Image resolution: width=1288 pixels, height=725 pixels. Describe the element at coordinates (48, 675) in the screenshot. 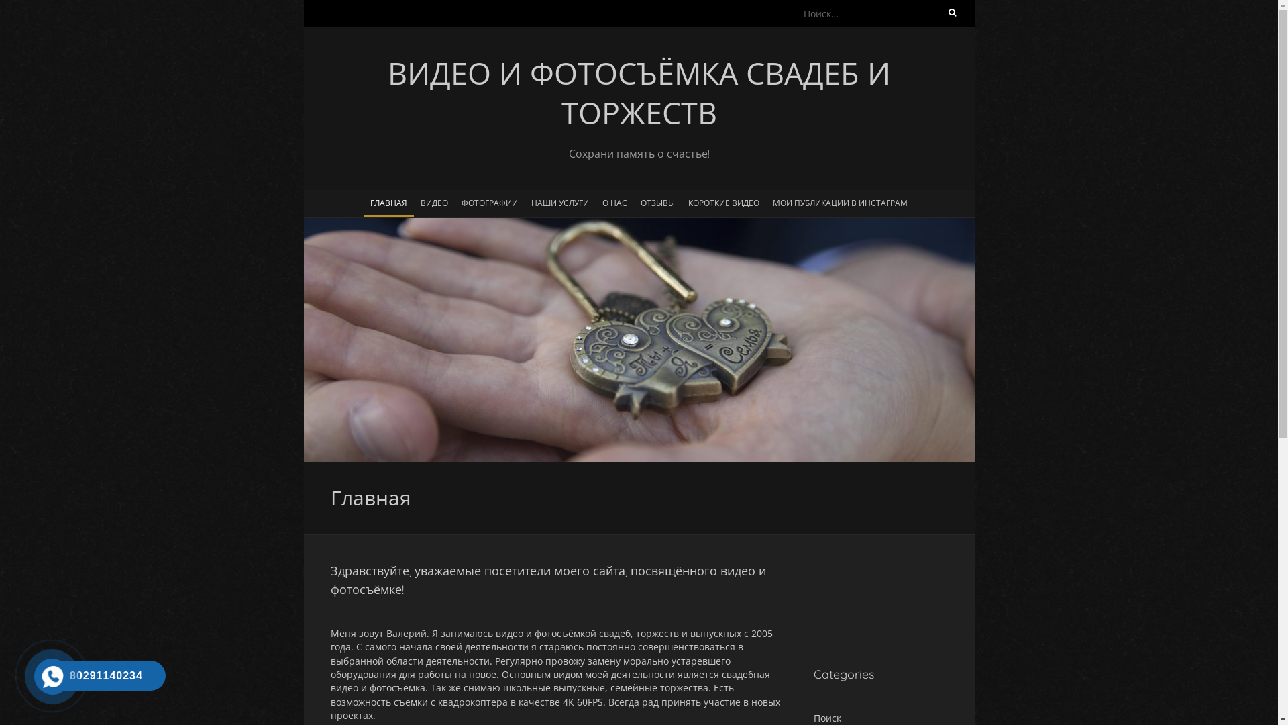

I see `'80291140234'` at that location.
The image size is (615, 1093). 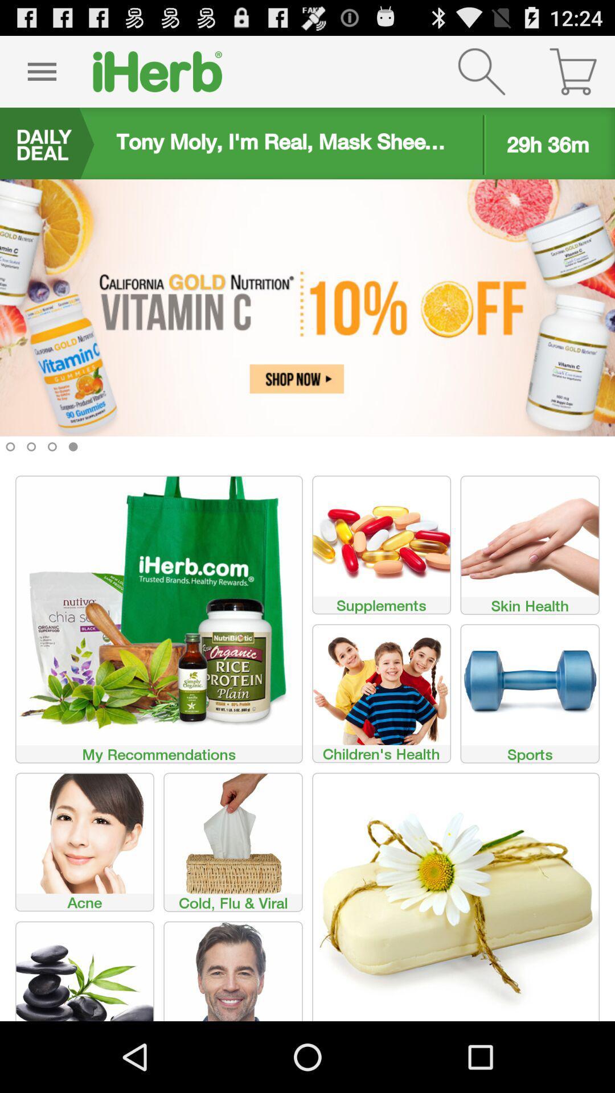 I want to click on search function, so click(x=481, y=71).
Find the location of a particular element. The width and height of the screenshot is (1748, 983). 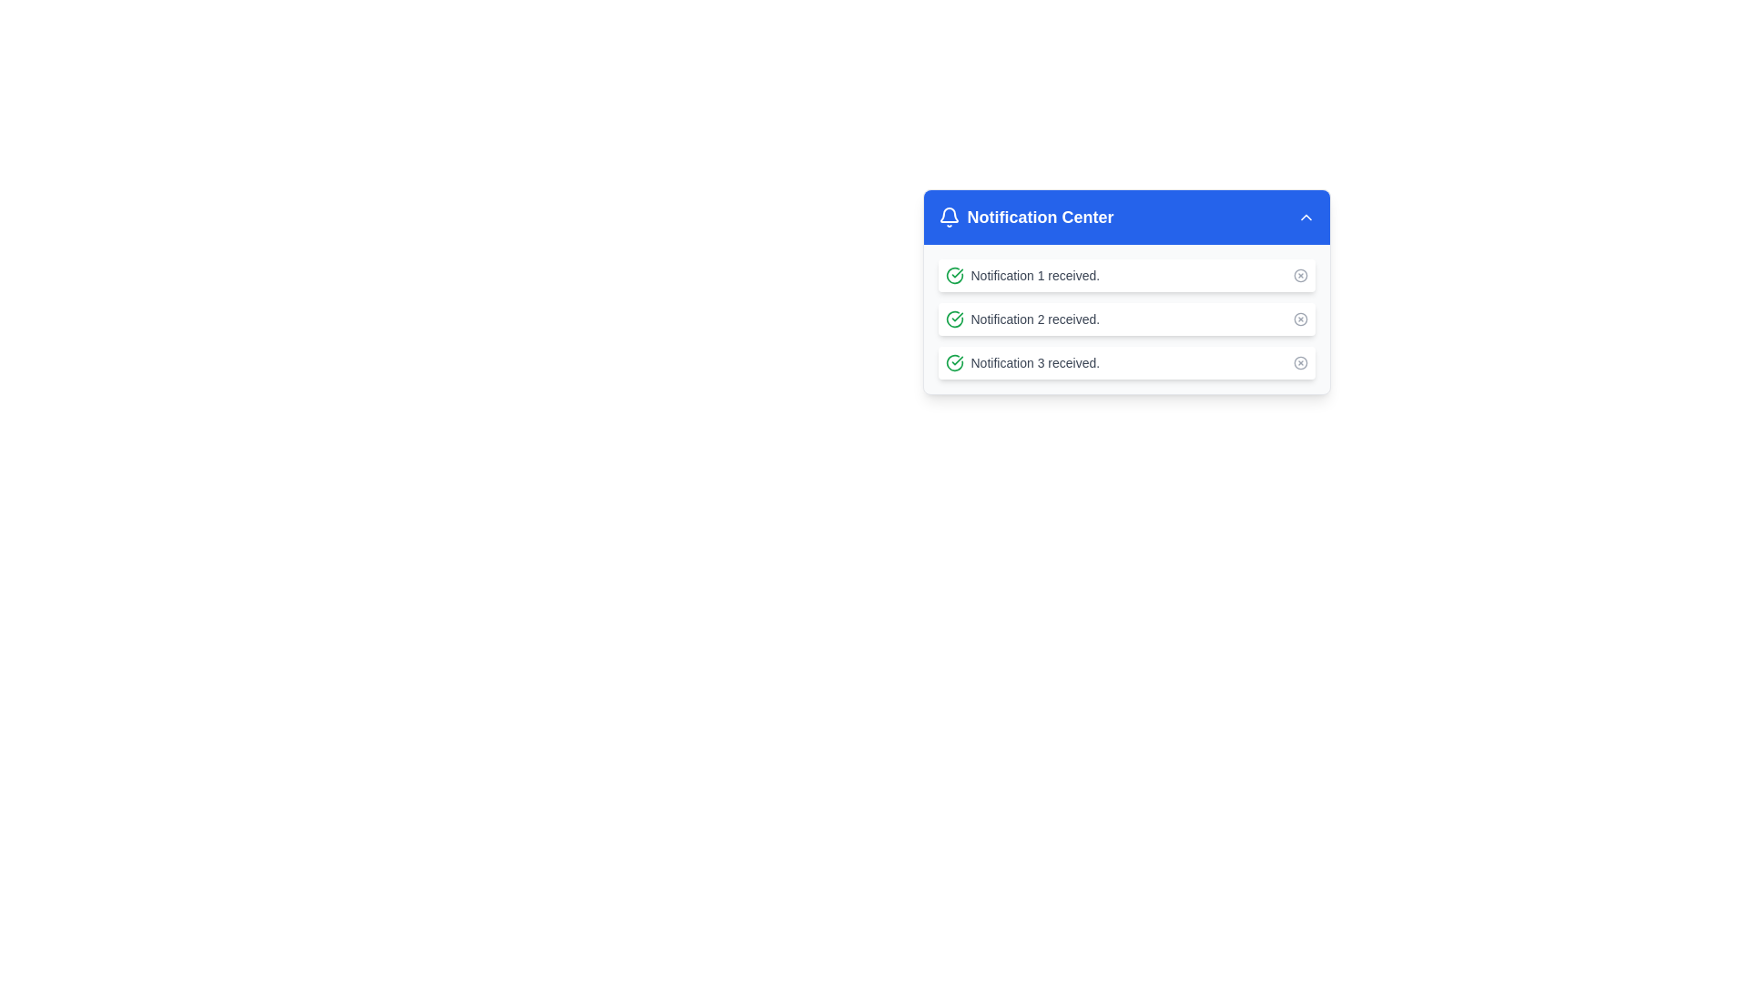

the text label displaying 'Notification 3 received.' which is the third notification in the Notification Center section is located at coordinates (1035, 362).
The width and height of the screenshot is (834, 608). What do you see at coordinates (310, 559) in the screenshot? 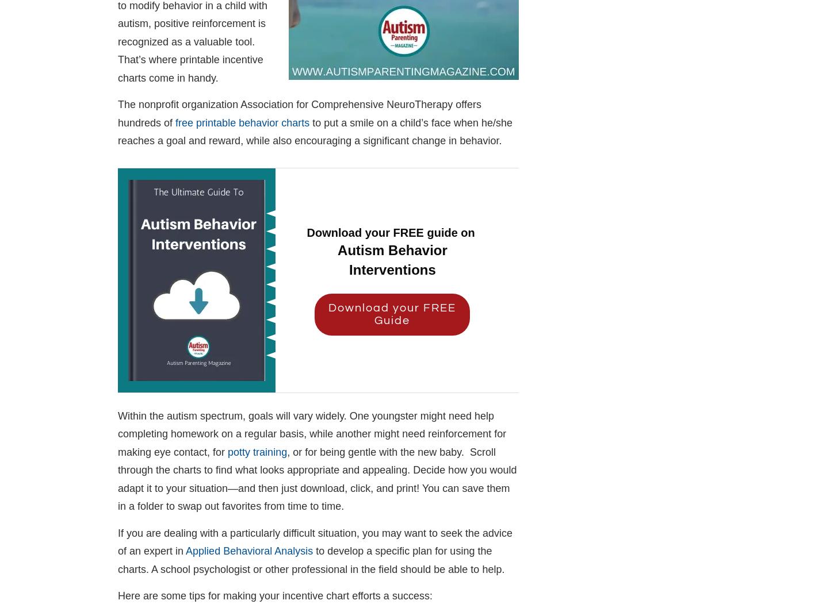
I see `'to develop a specific plan for using the charts. A school psychologist or other professional in the field should be able to help.'` at bounding box center [310, 559].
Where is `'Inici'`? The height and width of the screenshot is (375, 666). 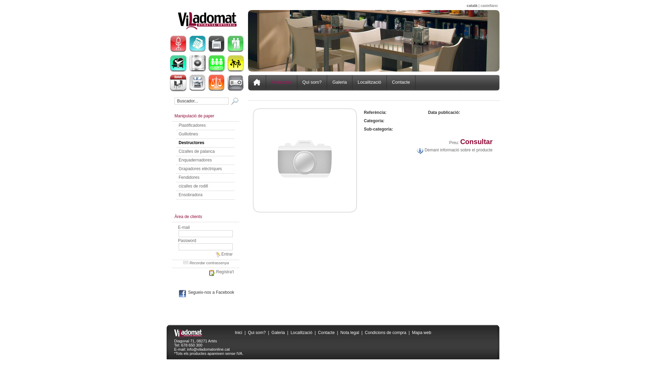 'Inici' is located at coordinates (238, 332).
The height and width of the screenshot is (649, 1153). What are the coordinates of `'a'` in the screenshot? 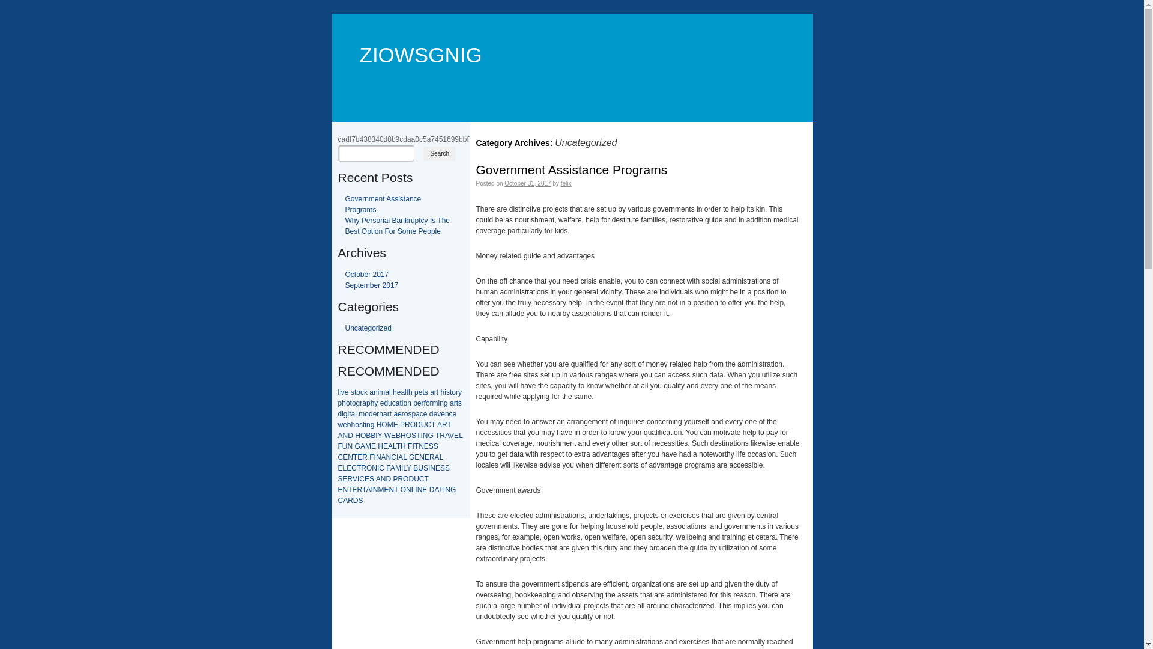 It's located at (395, 413).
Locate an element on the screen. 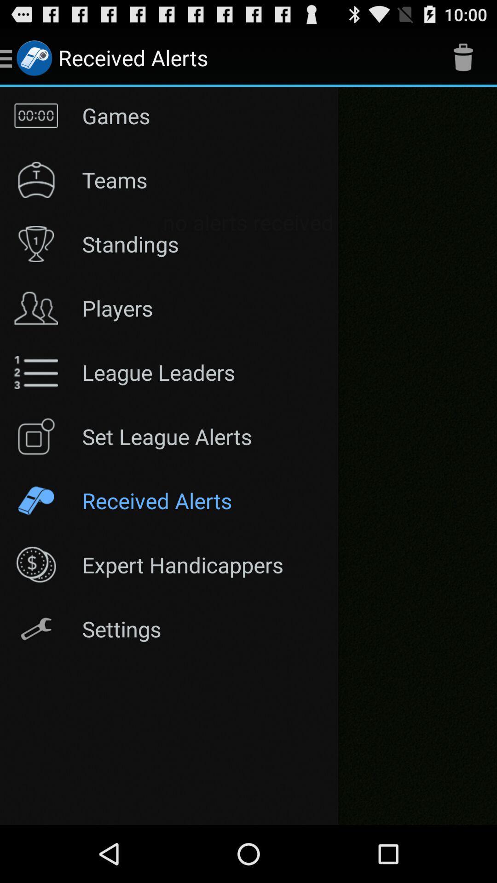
########################################
Reescreva como uma lista JSON de strings as linhas que começam na que contém "Find the location" e terminam na que contém "the text label", com uma string por linha e sem as linhas em branco. Deixe as imagens de fora.

▶ [Resposta]
[
  "Find the location of a particular element. The width and height of the screenshot is (1748, 983). ",
  "the text label displaying 'Notification 3 received.' which is the third notification in the Notification Center section is located at coordinates (1035, 362)."
]